Siena
A Siena la mancanza di una mensa e la penuria di posti letto stanno diventando allarmi nel mondo universitario, e Simone Bezzini, capogruppo Pd in consiglio regionale, si rivolge al presidente del Diritto allo studio Toscana, Marco Del Medico, stimolandolo a imprimere un’accelerazione su questioni aperte da tempo. “Servono concretezza e rapidità - sottolinea l’ex assessore alla salute. - In un quadro complessivamente positivo e di elevata qualità, ci sono problematiche in sospeso da tanto e che meritano risposte adeguate e tempestive”.

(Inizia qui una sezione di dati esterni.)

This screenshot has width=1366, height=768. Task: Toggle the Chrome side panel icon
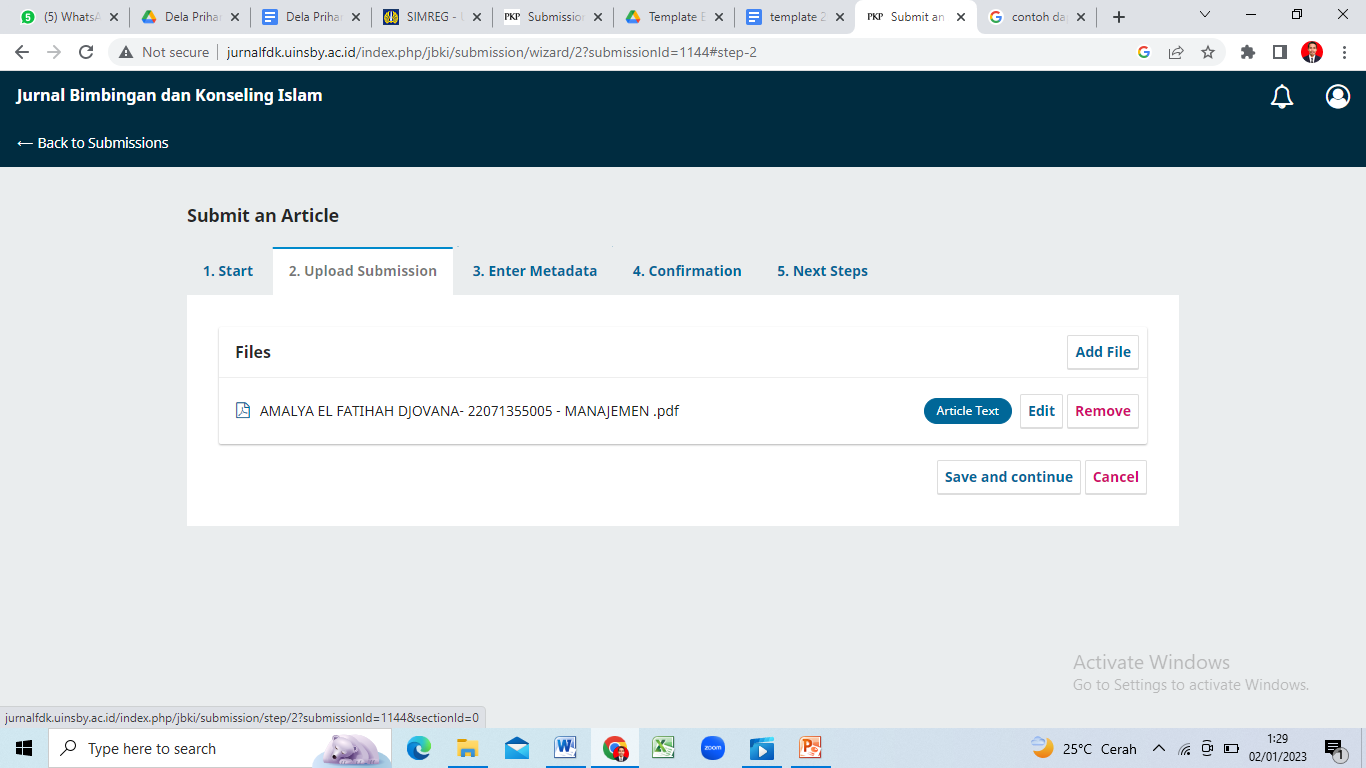pyautogui.click(x=1279, y=52)
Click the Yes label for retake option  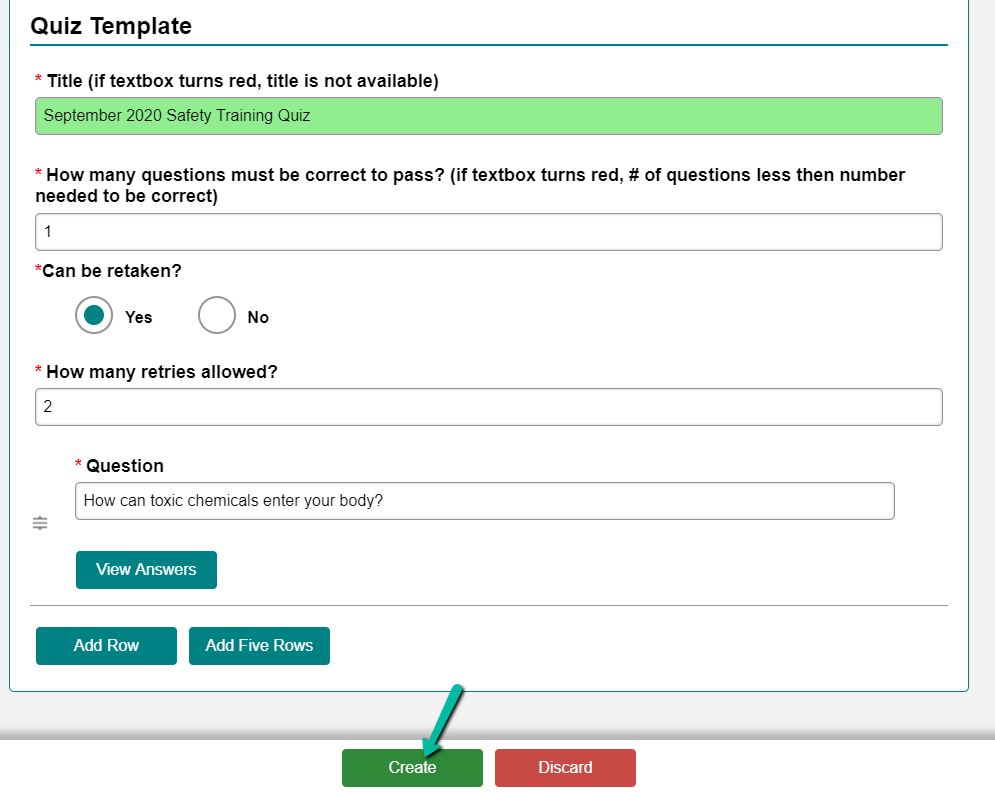click(138, 317)
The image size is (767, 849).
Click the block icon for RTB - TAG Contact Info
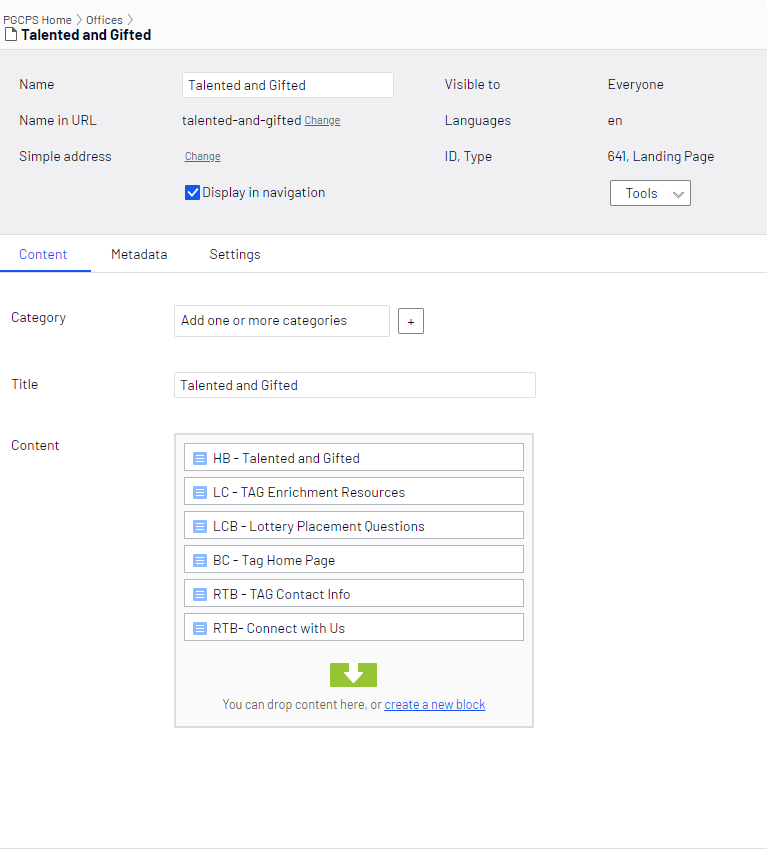point(199,594)
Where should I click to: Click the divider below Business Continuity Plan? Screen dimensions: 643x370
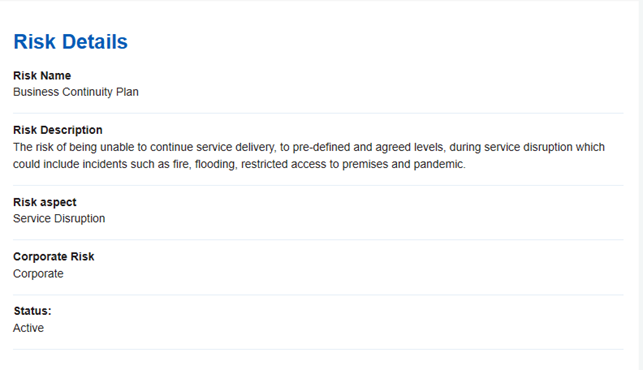click(318, 113)
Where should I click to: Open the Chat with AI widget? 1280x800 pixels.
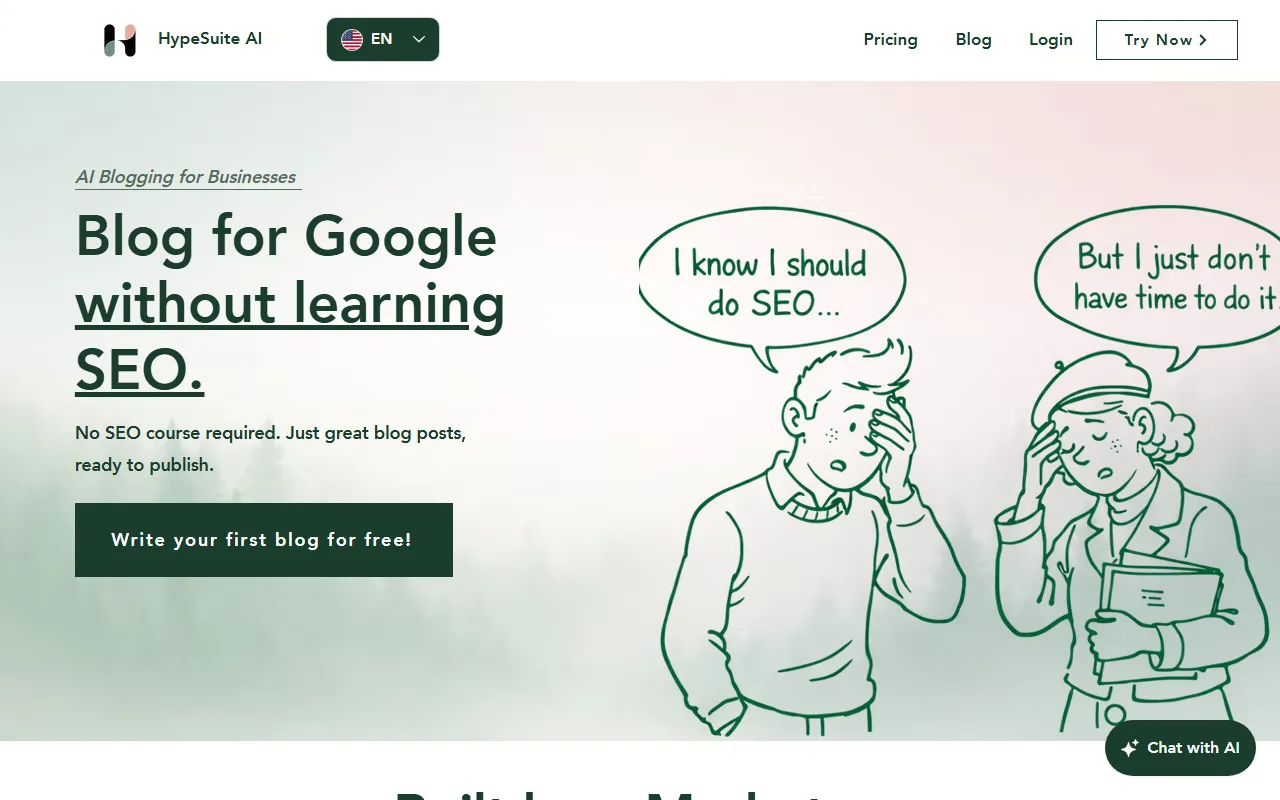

Poi specifica: “Nelle settimane scorse ho raccolto le sollecitazioni provenienti dal mondo universitario e dal territorio rispetto a criticità che a Siena si avvertono in modo significativo. Su questo ho avuto modo di confrontarmi anche con il presidente Eugenio Giani e con l’assessore ai rapporti con le Università e i Centri di ricerca Cristina Manetti, che ringrazio per essersene fatti carico e per la volontà di imprimere un’accelerazione a un’istanza molto sentita. Ora bisogna fare presto e bene. È indispensabile individuare soluzioni che tengano davvero conto dei bisogni delle studentesse e degli studenti che scelgono di formarsi a Siena, in termini di fruibilità e accessibilità dei servizi”.
Un passaggio centrale riguarda la casa dello studente collocata nel quartiere di San Prospero, in disuso e in condizioni di grave abbandono: “Particolarmente rilevante è l’impegno per l’adeguamento antisismico finalizzato alla riapertura della residenza universitaria di via XXIV Maggio, un intervento atteso che rappresenta un tassello fondamentale per rafforzare l’accoglienza e che può diventare uno dei perni di un più ampio piano per la residenzialità universitaria, perché il diritto allo studio si misura anche nella capacità di garantire condizioni abitative e servizi adeguati per vivere pienamente l’esperienza universitaria. L’Università e la ricerca rappresentano per Siena un fattore di identità, attrattività e sviluppo economico e sociale. Investire sul diritto allo studio significa rafforzare non solo i percorsi individuali delle nuove generazioni, ma anche il futuro dell’intera comunità”.